Several artificial sweeteners have been approved as safe as food additives by the FDA. Adobe Stock

A new study adds to the growing body of evidence linking calorie-free sweeteners to an increased risk of events like heart attacks and strokes.

Lots of people who want to lose weight or cut down on calories may turn to artificial sweeteners as one way to help achieve these goals. But a new study suggests that swapping out real sugar for artificial sweeteners may increase the risk of cardiovascular disease.

This study, which followed more than 100,000 adults for about a decade, is among the largest to date to identify cardiovascular health problems with sugar substitutes. Overall, artificial sweeteners were associated with a 9 percent higher risk of any type of cardiovascular disease event and an 18 percent greater chance of stroke, according to results published in The BMJ.

“Our results indicate that these food additives, consumed daily by millions of people and present in thousands of foods and beverages, should not be considered a healthy and safe alternative to sugar,” the study authors wrote in The BMJ.

At the start of the study, none of the participants had a history of cardiovascular disease or diabetes — and none of them were diagnosed with these conditions during the first two years of follow-up. Participants were 42 years old on average and most of them were female.

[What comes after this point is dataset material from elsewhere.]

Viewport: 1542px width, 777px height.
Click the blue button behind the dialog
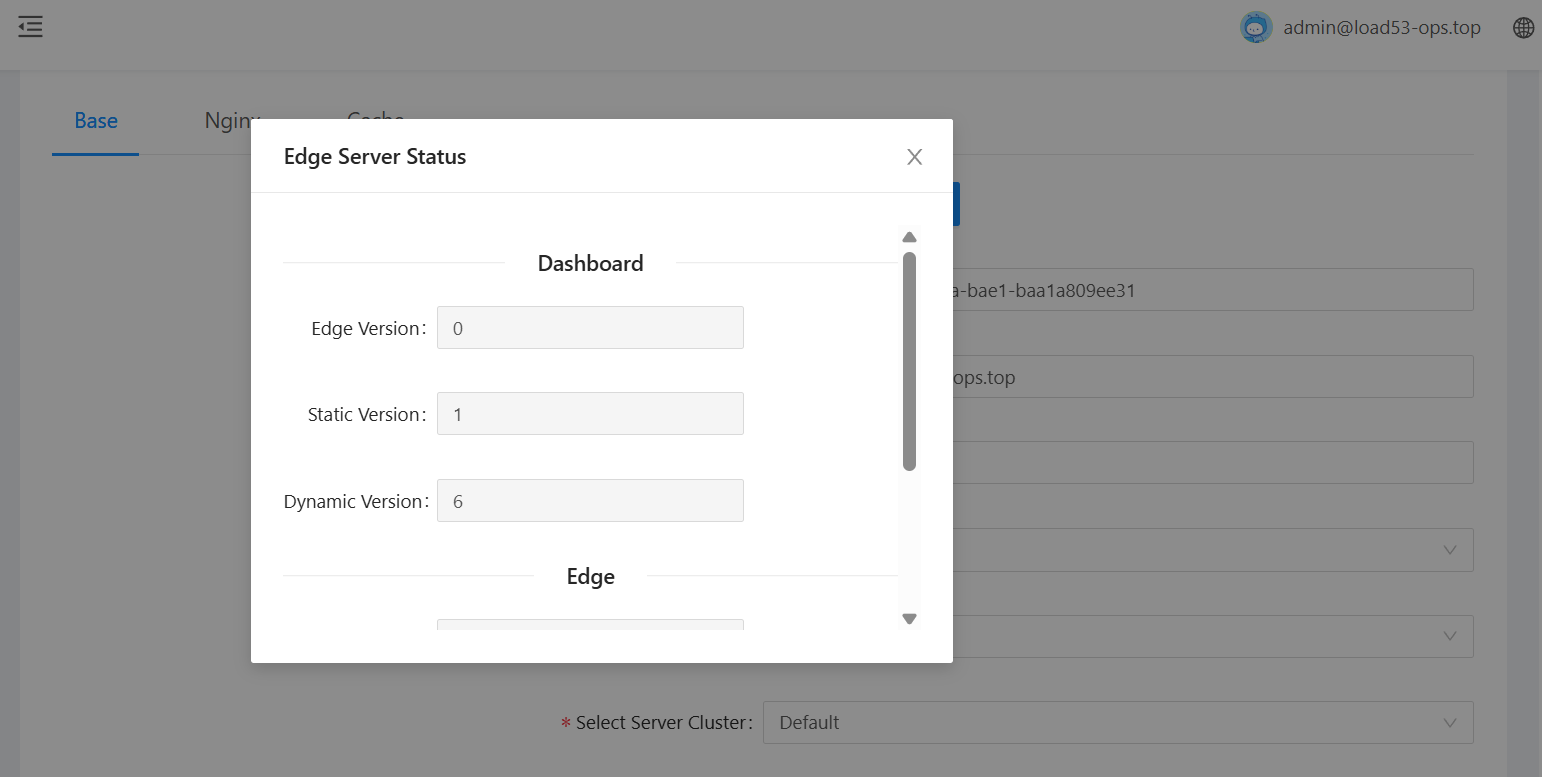(x=956, y=204)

Participants completed a series of about five food questionnaires over the first two years of the study, which showed 37 percent of them consumed artificial sweeteners. Those who did consumed an average of about 43 milligrams (mg) daily, roughly the amount in one tabletop sweetener packet or 100 milliliters (3.4 ounces) of diet soda, according to the study. People with the highest artificial sugar consumption took in an average of about 78 mg daily, while individuals with the lowest intake consumed about 7.5 mg daily on average.

During the study period, participants had a total of 1,502 cardiovascular events, including heart attacks, strokes, damage and clogging in blood vessels, and medical procedures to restore blood flow in obstructed arteries or veins.

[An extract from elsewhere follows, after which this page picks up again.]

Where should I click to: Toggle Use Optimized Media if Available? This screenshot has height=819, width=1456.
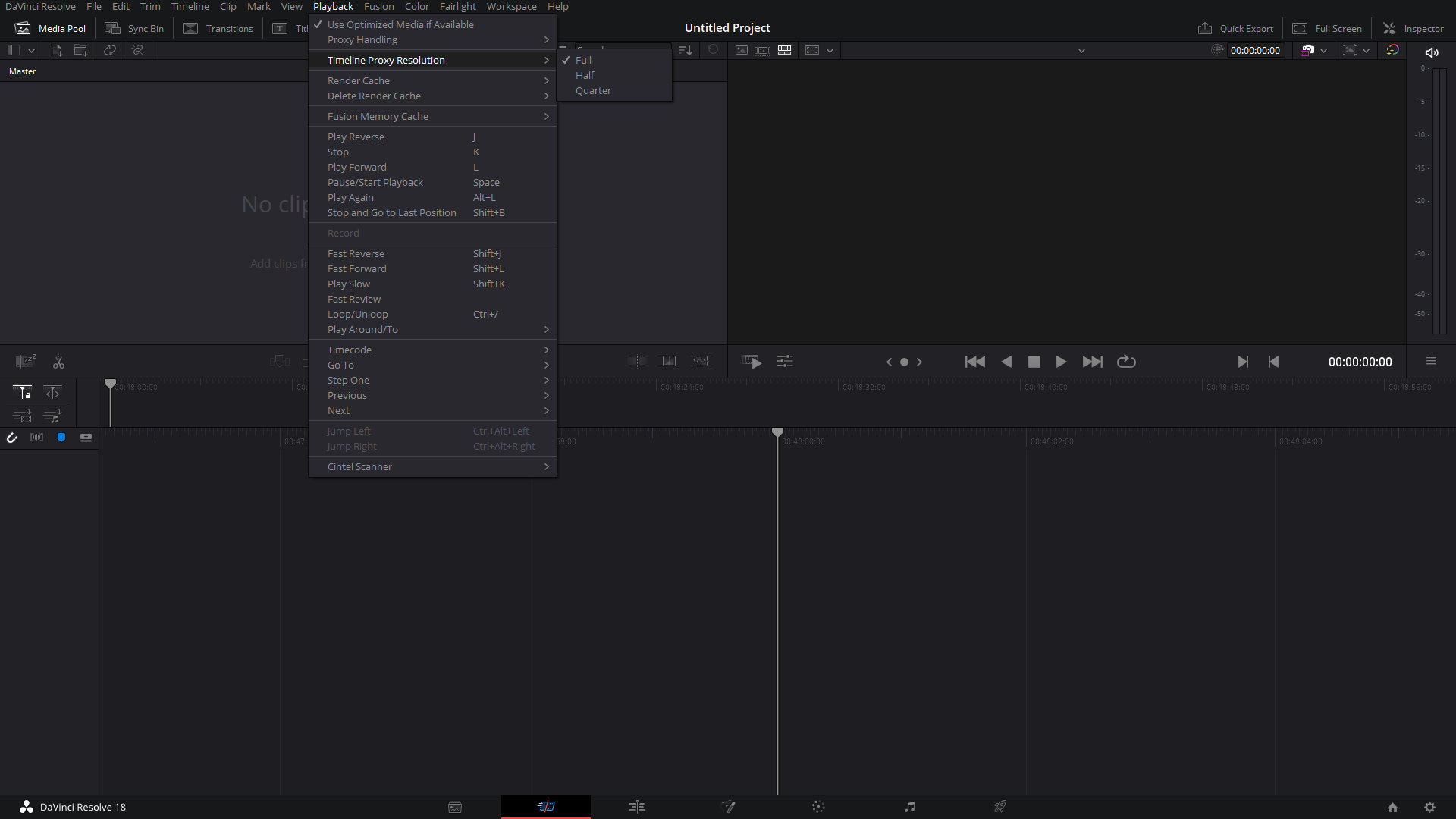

The annual absolute risk of cardiovascular disease was 314 cases per 100,000 people among participants who didn’t consume artificial sweeteners, compared with 346 cases for those with the highest consumption of sugar substitutes.

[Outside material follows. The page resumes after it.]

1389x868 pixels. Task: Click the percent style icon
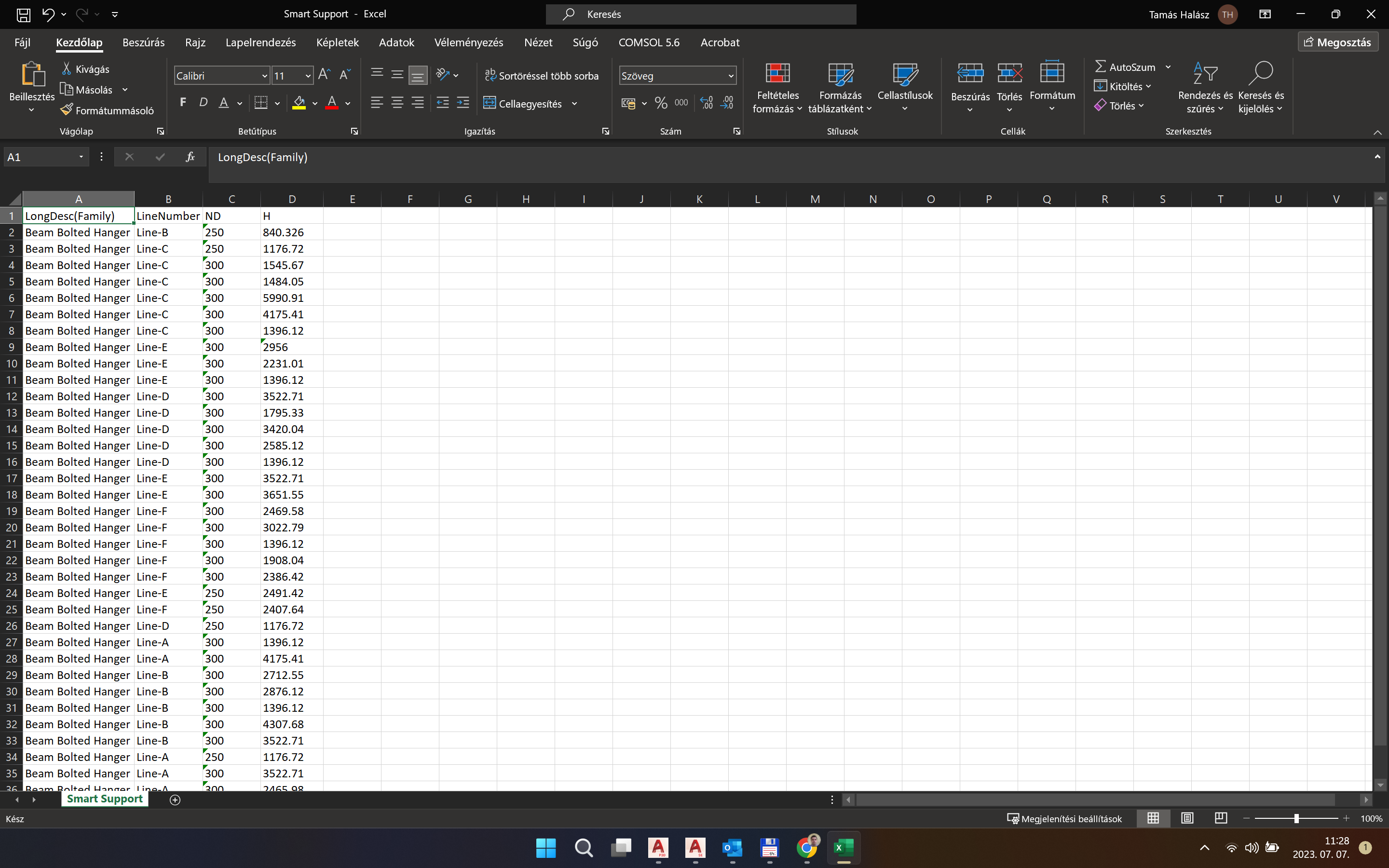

Certain risks were higher with specific sweeteners, the study also found. For example, aspartame, sold under the brand names NutraSweet and Equal, was tied to a 17 percent higher risk of stroke. Acesulfame potassium, sold under the brand names Sweet One and Sunett, was linked to a 40 percent greater risk of coronary heart disease.

The study wasn’t a controlled experiment designed to prove whether or how artificial sweeteners might directly cause cardiovascular disease events. It’s also possible that results were skewed by participants’ poor recollection of what they ate and drank, since this was determined using questionnaires.

Several artificial sweeteners have been approved as safe as food additives by the U.S. Food and Drug Administration (FDA). Recommended daily limits vary by sweetener type, but the equivalent of at 23 table top packets a day is considered safe, according to the Harvard T.H. Chan School of Public Health.